[start]

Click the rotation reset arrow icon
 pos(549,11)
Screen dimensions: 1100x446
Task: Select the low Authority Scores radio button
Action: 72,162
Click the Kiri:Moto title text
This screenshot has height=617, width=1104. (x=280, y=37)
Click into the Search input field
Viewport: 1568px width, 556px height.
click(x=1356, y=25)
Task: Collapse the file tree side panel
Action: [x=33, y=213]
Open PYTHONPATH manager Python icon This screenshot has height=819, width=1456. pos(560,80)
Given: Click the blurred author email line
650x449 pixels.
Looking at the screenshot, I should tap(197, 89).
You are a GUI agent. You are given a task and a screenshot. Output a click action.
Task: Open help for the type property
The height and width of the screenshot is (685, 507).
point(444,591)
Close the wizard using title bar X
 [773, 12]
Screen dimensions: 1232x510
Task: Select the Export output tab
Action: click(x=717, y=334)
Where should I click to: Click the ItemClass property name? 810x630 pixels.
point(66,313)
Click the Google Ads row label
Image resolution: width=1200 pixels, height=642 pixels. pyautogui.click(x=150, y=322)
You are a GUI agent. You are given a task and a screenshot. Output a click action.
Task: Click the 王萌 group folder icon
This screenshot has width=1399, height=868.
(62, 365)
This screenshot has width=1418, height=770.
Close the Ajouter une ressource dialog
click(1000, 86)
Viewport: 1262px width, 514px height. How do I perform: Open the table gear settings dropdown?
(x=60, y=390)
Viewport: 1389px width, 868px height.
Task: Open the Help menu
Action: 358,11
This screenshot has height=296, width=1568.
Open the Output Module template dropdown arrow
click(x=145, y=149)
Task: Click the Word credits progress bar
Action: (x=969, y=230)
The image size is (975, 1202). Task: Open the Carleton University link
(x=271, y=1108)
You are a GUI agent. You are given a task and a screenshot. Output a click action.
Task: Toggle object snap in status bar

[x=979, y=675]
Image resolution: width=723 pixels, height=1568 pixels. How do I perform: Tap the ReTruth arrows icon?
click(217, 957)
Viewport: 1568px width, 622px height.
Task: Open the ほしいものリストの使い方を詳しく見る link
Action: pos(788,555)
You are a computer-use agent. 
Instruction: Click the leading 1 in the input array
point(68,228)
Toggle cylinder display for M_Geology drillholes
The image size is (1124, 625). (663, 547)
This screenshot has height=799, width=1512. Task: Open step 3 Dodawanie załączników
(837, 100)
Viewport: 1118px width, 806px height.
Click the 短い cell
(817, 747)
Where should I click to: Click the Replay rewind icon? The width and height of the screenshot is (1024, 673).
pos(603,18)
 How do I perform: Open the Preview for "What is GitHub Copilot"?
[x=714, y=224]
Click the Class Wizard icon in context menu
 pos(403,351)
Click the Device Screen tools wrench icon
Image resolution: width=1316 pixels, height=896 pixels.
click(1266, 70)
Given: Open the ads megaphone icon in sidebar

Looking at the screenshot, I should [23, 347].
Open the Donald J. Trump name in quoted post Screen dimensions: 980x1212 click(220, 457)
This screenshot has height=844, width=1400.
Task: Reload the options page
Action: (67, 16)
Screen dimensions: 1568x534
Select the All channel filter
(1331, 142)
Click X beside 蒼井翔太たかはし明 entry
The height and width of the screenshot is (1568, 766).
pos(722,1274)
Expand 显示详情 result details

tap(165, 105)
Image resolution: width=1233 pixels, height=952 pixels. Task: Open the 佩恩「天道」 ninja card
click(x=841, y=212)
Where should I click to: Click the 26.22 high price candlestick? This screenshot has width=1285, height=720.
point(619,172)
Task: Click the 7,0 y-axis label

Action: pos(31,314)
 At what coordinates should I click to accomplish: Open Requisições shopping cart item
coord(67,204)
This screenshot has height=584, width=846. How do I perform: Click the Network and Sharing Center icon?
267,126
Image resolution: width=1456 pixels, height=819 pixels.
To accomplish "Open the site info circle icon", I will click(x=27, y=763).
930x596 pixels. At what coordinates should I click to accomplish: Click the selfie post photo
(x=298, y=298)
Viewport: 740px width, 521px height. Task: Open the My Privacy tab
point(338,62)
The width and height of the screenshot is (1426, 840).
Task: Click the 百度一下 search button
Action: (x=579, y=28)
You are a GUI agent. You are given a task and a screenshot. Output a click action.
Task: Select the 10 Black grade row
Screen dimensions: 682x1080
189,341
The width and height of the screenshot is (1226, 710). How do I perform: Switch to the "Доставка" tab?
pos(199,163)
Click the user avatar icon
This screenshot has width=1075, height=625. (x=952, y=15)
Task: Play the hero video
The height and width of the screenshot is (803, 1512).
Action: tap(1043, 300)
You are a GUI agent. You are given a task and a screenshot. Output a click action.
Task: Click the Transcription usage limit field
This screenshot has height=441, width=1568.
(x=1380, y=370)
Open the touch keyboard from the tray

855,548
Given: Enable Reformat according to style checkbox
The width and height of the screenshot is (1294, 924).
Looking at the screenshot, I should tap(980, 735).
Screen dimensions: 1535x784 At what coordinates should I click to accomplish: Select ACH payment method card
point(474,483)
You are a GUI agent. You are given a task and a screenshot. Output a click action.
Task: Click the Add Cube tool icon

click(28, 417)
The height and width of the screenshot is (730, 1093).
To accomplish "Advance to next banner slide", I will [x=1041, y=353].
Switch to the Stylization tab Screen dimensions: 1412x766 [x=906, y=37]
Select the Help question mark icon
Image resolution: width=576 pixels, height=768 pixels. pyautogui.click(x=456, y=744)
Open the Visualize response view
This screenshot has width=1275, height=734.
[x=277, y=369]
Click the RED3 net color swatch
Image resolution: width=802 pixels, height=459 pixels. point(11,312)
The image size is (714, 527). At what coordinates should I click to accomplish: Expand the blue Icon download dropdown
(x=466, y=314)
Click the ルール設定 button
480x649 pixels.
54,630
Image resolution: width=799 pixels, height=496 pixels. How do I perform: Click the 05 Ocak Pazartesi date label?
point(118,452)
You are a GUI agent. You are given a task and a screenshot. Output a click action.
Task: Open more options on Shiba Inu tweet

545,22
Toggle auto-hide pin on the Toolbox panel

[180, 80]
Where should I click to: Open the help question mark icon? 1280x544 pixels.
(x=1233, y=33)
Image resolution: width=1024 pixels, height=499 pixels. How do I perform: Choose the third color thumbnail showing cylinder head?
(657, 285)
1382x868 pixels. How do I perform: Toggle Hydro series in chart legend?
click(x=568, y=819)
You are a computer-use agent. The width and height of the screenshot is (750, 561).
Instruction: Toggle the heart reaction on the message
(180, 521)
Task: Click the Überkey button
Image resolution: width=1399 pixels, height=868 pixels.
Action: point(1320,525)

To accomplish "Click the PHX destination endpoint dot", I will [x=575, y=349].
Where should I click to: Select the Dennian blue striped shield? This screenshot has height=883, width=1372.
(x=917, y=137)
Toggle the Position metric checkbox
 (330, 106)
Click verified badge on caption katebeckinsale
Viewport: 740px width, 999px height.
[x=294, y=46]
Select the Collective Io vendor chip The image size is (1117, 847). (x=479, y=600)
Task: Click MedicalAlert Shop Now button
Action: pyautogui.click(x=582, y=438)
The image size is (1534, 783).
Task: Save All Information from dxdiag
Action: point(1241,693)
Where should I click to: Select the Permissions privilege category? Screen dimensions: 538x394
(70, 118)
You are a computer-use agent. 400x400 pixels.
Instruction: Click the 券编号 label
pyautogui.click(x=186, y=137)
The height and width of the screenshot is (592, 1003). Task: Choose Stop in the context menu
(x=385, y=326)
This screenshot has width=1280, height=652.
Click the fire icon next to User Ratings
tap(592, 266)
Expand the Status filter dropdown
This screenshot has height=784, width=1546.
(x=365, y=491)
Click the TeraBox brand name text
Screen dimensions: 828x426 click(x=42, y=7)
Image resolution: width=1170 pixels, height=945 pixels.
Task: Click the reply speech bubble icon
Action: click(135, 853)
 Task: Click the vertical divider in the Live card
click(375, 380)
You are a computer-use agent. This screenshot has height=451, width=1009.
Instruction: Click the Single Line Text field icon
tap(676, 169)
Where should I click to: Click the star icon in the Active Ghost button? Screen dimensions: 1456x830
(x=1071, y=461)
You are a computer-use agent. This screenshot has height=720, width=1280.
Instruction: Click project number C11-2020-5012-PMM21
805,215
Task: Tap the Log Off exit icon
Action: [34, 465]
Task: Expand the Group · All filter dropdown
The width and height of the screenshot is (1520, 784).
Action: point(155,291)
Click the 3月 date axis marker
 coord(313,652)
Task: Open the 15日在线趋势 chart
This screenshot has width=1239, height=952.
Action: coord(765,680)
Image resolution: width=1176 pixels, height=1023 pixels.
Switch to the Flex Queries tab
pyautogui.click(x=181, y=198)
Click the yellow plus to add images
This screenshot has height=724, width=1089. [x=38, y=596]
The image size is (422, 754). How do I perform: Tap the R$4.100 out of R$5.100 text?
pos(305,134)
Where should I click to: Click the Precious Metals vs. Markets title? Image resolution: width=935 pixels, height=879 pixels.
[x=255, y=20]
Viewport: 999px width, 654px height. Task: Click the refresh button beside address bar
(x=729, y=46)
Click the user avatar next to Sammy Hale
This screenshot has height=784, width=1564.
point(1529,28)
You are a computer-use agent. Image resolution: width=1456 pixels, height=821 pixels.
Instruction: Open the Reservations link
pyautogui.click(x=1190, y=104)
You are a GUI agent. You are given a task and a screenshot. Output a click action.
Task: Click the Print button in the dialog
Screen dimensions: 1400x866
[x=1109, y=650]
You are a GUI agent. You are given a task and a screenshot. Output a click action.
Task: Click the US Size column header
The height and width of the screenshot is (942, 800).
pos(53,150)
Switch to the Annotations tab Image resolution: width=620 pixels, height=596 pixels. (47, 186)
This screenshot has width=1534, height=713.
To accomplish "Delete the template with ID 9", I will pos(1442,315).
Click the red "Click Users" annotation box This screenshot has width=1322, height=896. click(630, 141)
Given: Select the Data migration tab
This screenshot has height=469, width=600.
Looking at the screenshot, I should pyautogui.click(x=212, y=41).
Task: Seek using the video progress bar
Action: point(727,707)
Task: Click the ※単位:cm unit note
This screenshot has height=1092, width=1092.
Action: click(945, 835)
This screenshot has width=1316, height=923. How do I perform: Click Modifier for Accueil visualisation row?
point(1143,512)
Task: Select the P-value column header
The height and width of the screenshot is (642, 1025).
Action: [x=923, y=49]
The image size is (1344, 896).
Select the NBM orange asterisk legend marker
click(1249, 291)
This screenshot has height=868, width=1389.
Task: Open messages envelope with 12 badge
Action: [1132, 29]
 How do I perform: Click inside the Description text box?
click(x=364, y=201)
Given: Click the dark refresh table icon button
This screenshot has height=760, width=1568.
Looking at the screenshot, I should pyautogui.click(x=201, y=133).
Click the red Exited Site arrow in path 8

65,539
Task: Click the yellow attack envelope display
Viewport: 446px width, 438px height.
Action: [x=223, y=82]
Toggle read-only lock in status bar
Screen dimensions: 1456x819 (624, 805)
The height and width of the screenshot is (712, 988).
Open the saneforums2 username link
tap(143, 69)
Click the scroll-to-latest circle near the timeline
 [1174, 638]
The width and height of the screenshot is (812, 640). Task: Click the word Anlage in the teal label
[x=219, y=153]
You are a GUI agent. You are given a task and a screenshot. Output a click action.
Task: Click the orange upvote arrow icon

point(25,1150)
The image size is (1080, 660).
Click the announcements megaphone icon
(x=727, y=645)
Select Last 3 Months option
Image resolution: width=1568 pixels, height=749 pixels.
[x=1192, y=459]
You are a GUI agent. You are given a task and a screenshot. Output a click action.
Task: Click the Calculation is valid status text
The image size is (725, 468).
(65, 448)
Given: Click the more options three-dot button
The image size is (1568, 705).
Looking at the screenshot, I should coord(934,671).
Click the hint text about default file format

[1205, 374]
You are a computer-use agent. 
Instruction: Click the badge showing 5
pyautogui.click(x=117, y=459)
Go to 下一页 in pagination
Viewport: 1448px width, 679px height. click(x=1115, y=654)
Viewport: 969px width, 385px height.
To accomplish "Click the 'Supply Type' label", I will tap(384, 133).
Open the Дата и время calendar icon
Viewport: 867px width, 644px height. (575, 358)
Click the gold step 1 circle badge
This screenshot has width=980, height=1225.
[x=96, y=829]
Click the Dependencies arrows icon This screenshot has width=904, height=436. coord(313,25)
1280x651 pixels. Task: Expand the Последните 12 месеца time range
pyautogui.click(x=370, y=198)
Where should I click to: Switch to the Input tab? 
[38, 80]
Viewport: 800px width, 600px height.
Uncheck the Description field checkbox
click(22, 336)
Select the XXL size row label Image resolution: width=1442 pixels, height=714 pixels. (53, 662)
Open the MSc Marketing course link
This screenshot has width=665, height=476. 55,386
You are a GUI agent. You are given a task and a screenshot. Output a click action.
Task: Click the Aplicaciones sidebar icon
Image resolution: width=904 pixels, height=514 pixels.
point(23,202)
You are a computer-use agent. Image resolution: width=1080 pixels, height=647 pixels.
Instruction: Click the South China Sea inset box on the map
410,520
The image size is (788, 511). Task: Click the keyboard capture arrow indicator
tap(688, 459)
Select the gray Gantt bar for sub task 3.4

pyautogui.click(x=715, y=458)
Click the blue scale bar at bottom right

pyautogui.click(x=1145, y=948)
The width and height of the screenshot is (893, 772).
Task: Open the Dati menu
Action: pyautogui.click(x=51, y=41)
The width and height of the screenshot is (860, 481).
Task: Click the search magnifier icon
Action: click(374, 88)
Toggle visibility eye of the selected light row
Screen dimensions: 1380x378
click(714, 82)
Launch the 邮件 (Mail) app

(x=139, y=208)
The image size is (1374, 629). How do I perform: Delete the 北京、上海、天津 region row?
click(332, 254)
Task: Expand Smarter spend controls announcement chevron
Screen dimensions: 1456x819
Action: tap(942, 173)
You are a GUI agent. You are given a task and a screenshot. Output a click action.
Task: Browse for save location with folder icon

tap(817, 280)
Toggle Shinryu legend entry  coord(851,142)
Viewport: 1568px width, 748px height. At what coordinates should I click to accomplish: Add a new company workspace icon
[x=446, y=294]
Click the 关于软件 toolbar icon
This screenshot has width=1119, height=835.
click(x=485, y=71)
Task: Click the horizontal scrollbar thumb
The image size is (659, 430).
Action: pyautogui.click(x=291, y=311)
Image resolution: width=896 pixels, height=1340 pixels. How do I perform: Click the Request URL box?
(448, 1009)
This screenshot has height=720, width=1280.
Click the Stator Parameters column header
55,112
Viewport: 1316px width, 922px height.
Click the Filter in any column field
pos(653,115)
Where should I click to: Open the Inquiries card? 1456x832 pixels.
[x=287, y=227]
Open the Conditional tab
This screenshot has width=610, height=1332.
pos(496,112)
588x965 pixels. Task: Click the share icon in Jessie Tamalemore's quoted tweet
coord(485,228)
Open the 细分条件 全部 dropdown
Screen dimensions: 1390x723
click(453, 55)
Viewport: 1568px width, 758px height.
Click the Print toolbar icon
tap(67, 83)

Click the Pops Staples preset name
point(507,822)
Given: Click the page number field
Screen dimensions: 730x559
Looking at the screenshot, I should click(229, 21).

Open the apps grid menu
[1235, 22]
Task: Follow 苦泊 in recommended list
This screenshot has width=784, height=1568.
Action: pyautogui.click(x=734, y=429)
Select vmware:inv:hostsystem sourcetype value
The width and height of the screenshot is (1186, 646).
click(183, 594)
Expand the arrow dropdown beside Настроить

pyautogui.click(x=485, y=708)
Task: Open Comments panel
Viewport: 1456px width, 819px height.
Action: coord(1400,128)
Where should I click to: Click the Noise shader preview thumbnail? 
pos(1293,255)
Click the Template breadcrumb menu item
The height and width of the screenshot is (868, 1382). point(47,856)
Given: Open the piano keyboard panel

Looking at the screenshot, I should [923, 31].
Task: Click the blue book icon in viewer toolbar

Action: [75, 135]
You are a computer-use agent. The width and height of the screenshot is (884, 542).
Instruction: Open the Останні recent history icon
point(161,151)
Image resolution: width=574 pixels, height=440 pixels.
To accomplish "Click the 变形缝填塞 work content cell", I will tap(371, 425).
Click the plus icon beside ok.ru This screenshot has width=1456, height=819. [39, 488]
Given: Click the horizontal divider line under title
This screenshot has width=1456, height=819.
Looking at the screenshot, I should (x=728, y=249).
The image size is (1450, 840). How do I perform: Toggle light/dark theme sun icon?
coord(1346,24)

[end]

[GIVEN EXERCISE]
Put the lines of the records above that begin with the line containing "Open the MSc Marketing course link" and end with the line containing "(x=139, y=208)", both included, into a JSON list of strings with one string per line and blank lines left out.

[ANSWER TO THE PROBLEM]
[
  "Open the MSc Marketing course link",
  "This screenshot has width=665, height=476. 55,386",
  "You are a GUI agent. You are given a task and a screenshot. Output a click action.",
  "Task: Click the Aplicaciones sidebar icon",
  "Image resolution: width=904 pixels, height=514 pixels.",
  "point(23,202)",
  "You are a computer-use agent. Image resolution: width=1080 pixels, height=647 pixels.",
  "Instruction: Click the South China Sea inset box on the map",
  "410,520",
  "The image size is (788, 511). Task: Click the keyboard capture arrow indicator",
  "tap(688, 459)",
  "Select the gray Gantt bar for sub task 3.4",
  "pyautogui.click(x=715, y=458)",
  "Click the blue scale bar at bottom right",
  "pyautogui.click(x=1145, y=948)",
  "The width and height of the screenshot is (893, 772).",
  "Task: Open the Dati menu",
  "Action: pyautogui.click(x=51, y=41)",
  "The width and height of the screenshot is (860, 481).",
  "Task: Click the search magnifier icon",
  "Action: click(374, 88)",
  "Toggle visibility eye of the selected light row",
  "Screen dimensions: 1380x378",
  "click(714, 82)",
  "Launch the 邮件 (Mail) app",
  "(x=139, y=208)"
]